The dictator’s bared fangs were not limited to killings, but also targeted at perceived opponents’ businesses, especially the mass media, forcibly shutting down many of the organisations and ensuring that the workers remained jobless. While a few, by reason of sagacious management, were able to bounce back from that setback, others did not recover from it.

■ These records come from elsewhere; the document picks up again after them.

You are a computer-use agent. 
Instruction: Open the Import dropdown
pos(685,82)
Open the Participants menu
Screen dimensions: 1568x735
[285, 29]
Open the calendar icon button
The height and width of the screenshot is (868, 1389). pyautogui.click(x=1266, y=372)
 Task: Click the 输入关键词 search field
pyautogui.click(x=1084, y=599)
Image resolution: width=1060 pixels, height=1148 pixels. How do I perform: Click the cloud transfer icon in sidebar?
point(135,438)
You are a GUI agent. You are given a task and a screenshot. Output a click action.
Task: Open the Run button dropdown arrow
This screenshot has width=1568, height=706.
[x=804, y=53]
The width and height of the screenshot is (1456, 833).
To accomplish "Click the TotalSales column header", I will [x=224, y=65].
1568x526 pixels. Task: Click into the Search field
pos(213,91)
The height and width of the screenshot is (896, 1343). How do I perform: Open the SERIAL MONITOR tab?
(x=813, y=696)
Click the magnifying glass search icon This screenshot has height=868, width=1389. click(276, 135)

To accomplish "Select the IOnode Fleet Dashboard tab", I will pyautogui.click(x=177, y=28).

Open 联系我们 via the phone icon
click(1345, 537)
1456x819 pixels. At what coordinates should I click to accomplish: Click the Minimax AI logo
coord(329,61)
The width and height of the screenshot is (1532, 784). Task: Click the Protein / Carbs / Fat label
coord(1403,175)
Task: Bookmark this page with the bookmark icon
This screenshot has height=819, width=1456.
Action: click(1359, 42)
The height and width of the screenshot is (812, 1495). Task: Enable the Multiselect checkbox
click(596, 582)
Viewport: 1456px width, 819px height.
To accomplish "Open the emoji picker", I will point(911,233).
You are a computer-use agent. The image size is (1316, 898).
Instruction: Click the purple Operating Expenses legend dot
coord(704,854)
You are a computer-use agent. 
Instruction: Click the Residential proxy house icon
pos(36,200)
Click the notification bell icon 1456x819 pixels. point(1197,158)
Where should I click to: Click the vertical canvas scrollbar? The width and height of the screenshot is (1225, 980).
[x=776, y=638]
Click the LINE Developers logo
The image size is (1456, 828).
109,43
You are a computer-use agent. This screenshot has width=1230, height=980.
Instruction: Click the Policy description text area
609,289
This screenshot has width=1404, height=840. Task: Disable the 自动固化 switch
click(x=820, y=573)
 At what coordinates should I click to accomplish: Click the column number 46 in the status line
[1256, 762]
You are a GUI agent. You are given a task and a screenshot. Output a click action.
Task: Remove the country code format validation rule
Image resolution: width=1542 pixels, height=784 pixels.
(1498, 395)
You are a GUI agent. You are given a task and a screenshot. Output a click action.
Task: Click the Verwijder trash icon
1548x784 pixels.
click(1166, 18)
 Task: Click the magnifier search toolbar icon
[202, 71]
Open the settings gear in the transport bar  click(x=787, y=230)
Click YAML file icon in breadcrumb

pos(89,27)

Yet, 26 years on, it is bitterly apparent that with all our pretence to democracy, there is a frontal assault on those democratic ideals Abiola stood and died for. The June 12 message appears to have taken a detour. Contrary to what happened on that historic day, people’s ballots hardly count as elections are mindlessly and violently stolen. In the main, religion and ethnicity determine who gets what, when and how. We can only envision the sorrow Abiola would endure if alive to see the desecration of the country he made so much sacrifice for. Those Nigerians, too, who died did so because they were desirous of living in a country of their dreams and enjoying the freedoms and liberties that come with democratic rule. It is imperative to note that Nigeria has become rudderless because of deliberate efforts to reverse the gains of June 12.
The anniversary is a moment to reflect on the past and take decisions for the future as the country is at another crossroads where her survival is being threatened. Democracy remains just routine, with flawed elections, the economy in doldrums and security of lives and property at the lowest ebb. The fault lies in the 1999 Constitution that is absolutely at odds with the plural nature of the society. The framers of the terrible constitution wickedly ignored the reality of Nigeria as a country of many nations with different languages, cultures, aspirations and levels of development. The bitter truth is that national unity cannot be legislated into existence. Nations are built, not coerced. No matter how long we live in that denial, the Constitution cannot deliver robust development. In a country that has over 400 ethnic nationalities, the best way to realise this dream is a return to the practice of true federalism as was the case in the First Republic before the military adventurers aborted it and foisted a unitary system on a natural federation. The government cannot claim to have laid the ghost of June 12 to rest as long as Nigeria is not restructured and restored to a federal status with powers properly devolved and the federating units allowed to control their resources.
We have to fashion a new political arrangement that will make democracy in Nigeria a means to an end, not an end in itself. Today offers an opportunity for the enthronement of democratic values and best practices. Just like on June 12, 1993, elections should no longer be a war, where people are killed and violence unleashed on voters; it should not be an opportunity for godfathers to impose candidates; people’s votes should matter in elections.
In the United States, for instance, when the Martin Luther King Day was declared, it was meant not just to honour him, but to uphold the principles and ideals that the late Martin Luther King Jr stood for as a champion of civil liberty, whose campaign against racial segregation made America a better place. In some schools, teachers even take out time to teach the pupils about the life of the civil rights activist. In much the same way, the celebration of June 12 would remain hollow if the values and ideals associated with it are not imbibed and internalised.